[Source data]
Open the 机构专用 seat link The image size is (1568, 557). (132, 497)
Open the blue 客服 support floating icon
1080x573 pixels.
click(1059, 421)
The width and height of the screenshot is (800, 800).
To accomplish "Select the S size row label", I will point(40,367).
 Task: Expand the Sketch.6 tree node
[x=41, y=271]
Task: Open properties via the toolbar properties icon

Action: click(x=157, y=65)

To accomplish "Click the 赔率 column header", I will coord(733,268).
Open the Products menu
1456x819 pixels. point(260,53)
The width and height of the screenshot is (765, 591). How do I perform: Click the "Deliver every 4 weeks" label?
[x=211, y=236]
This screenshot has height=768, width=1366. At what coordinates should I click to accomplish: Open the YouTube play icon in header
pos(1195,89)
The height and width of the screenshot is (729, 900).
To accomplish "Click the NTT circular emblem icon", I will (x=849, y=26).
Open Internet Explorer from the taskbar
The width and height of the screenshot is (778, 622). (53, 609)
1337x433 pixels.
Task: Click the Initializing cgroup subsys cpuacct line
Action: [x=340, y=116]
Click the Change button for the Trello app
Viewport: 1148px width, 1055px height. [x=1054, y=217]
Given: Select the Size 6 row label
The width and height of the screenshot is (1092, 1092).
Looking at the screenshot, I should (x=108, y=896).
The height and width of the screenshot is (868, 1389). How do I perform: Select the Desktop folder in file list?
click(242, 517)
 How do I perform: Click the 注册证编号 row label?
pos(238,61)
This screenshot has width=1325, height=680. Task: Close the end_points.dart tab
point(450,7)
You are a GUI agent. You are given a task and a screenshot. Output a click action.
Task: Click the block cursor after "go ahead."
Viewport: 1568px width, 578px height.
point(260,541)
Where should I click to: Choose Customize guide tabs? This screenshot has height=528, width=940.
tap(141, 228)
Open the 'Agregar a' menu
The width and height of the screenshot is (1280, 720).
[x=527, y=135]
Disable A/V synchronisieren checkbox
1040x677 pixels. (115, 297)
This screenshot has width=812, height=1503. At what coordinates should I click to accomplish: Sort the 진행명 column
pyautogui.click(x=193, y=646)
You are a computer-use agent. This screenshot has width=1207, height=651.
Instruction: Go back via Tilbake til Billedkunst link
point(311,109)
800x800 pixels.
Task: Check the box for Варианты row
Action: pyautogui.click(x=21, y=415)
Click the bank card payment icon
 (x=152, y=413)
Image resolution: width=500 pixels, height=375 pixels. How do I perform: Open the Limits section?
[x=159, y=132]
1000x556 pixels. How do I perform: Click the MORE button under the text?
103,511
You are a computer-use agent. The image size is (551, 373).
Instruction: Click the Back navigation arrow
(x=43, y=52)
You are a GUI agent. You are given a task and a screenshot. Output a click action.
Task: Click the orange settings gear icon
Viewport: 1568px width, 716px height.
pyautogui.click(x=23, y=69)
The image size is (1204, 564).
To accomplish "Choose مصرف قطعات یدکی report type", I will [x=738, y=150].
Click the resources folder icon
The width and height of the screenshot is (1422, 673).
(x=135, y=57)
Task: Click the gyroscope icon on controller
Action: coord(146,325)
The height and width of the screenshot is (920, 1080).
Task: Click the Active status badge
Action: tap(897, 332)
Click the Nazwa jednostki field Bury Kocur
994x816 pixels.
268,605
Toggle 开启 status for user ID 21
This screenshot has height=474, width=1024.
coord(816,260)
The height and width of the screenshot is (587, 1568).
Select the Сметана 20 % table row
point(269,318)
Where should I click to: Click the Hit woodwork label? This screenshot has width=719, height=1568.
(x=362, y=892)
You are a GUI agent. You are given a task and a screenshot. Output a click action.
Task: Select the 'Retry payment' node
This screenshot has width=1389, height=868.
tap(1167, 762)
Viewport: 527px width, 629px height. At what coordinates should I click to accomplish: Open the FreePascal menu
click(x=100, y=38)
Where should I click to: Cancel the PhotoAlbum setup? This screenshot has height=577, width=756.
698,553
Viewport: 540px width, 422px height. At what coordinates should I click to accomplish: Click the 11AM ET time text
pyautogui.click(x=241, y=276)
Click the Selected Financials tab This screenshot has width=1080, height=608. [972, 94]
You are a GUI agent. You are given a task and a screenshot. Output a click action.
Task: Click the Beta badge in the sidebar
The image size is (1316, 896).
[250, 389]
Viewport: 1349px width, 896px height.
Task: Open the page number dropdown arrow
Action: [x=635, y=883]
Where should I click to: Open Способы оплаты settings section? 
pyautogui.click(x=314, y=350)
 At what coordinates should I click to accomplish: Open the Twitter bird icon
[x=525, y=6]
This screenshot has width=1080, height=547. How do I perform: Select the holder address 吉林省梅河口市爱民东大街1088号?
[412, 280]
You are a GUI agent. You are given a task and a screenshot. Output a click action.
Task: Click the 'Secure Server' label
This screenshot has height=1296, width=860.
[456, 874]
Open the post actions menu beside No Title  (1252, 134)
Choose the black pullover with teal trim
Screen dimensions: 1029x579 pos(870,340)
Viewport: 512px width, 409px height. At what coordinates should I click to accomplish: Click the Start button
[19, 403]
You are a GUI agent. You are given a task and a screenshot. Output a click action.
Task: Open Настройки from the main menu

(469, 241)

* TASK OBJECTIVE:
Return the lines above exactly, keeping every word.

* EXERCISE RESULT:
Open the 机构专用 seat link The image size is (1568, 557). (132, 497)
Open the blue 客服 support floating icon
1080x573 pixels.
click(1059, 421)
The width and height of the screenshot is (800, 800).
To accomplish "Select the S size row label", I will point(40,367).
 Task: Expand the Sketch.6 tree node
[x=41, y=271]
Task: Open properties via the toolbar properties icon

Action: click(x=157, y=65)

To accomplish "Click the 赔率 column header", I will coord(733,268).
Open the Products menu
1456x819 pixels. point(260,53)
The width and height of the screenshot is (765, 591). How do I perform: Click the "Deliver every 4 weeks" label?
[x=211, y=236]
This screenshot has height=768, width=1366. At what coordinates should I click to accomplish: Open the YouTube play icon in header
pos(1195,89)
The height and width of the screenshot is (729, 900).
To accomplish "Click the NTT circular emblem icon", I will (x=849, y=26).
Open Internet Explorer from the taskbar
The width and height of the screenshot is (778, 622). (53, 609)
1337x433 pixels.
Task: Click the Initializing cgroup subsys cpuacct line
Action: [x=340, y=116]
Click the Change button for the Trello app
Viewport: 1148px width, 1055px height. [x=1054, y=217]
Given: Select the Size 6 row label
The width and height of the screenshot is (1092, 1092).
Looking at the screenshot, I should (x=108, y=896).
The height and width of the screenshot is (868, 1389). How do I perform: Select the Desktop folder in file list?
click(242, 517)
 How do I perform: Click the 注册证编号 row label?
pos(238,61)
This screenshot has width=1325, height=680. Task: Close the end_points.dart tab
point(450,7)
You are a GUI agent. You are given a task and a screenshot. Output a click action.
Task: Click the block cursor after "go ahead."
Viewport: 1568px width, 578px height.
point(260,541)
Where should I click to: Choose Customize guide tabs? This screenshot has height=528, width=940.
tap(141, 228)
Open the 'Agregar a' menu
The width and height of the screenshot is (1280, 720).
[x=527, y=135]
Disable A/V synchronisieren checkbox
1040x677 pixels. (115, 297)
This screenshot has width=812, height=1503. At what coordinates should I click to accomplish: Sort the 진행명 column
pyautogui.click(x=193, y=646)
You are a computer-use agent. This screenshot has width=1207, height=651.
Instruction: Go back via Tilbake til Billedkunst link
point(311,109)
800x800 pixels.
Task: Check the box for Варианты row
Action: pyautogui.click(x=21, y=415)
Click the bank card payment icon
 (x=152, y=413)
Image resolution: width=500 pixels, height=375 pixels. How do I perform: Open the Limits section?
[x=159, y=132]
1000x556 pixels. How do I perform: Click the MORE button under the text?
103,511
You are a computer-use agent. The image size is (551, 373).
Instruction: Click the Back navigation arrow
(x=43, y=52)
You are a GUI agent. You are given a task and a screenshot. Output a click action.
Task: Click the orange settings gear icon
Viewport: 1568px width, 716px height.
pyautogui.click(x=23, y=69)
The image size is (1204, 564).
To accomplish "Choose مصرف قطعات یدکی report type", I will [x=738, y=150].
Click the resources folder icon
The width and height of the screenshot is (1422, 673).
(x=135, y=57)
Task: Click the gyroscope icon on controller
Action: coord(146,325)
The height and width of the screenshot is (920, 1080).
Task: Click the Active status badge
Action: tap(897, 332)
Click the Nazwa jednostki field Bury Kocur
994x816 pixels.
268,605
Toggle 开启 status for user ID 21
This screenshot has height=474, width=1024.
coord(816,260)
The height and width of the screenshot is (587, 1568).
Select the Сметана 20 % table row
point(269,318)
Where should I click to: Click the Hit woodwork label? This screenshot has width=719, height=1568.
(x=362, y=892)
You are a GUI agent. You are given a task and a screenshot. Output a click action.
Task: Select the 'Retry payment' node
This screenshot has width=1389, height=868.
tap(1167, 762)
Viewport: 527px width, 629px height. At what coordinates should I click to accomplish: Open the FreePascal menu
click(x=100, y=38)
Where should I click to: Cancel the PhotoAlbum setup? This screenshot has height=577, width=756.
698,553
Viewport: 540px width, 422px height. At what coordinates should I click to accomplish: Click the 11AM ET time text
pyautogui.click(x=241, y=276)
Click the Selected Financials tab This screenshot has width=1080, height=608. [972, 94]
You are a GUI agent. You are given a task and a screenshot. Output a click action.
Task: Click the Beta badge in the sidebar
The image size is (1316, 896).
[250, 389]
Viewport: 1349px width, 896px height.
Task: Open the page number dropdown arrow
Action: [x=635, y=883]
Where should I click to: Open Способы оплаты settings section? 
pyautogui.click(x=314, y=350)
 At what coordinates should I click to accomplish: Open the Twitter bird icon
[x=525, y=6]
This screenshot has width=1080, height=547. How do I perform: Select the holder address 吉林省梅河口市爱民东大街1088号?
[412, 280]
You are a GUI agent. You are given a task and a screenshot. Output a click action.
Task: Click the 'Secure Server' label
This screenshot has height=1296, width=860.
[456, 874]
Open the post actions menu beside No Title  (1252, 134)
Choose the black pullover with teal trim
Screen dimensions: 1029x579 pos(870,340)
Viewport: 512px width, 409px height. At what coordinates should I click to accomplish: Click the Start button
[19, 403]
You are a GUI agent. You are given a task and a screenshot. Output a click action.
Task: Open Настройки from the main menu

(469, 241)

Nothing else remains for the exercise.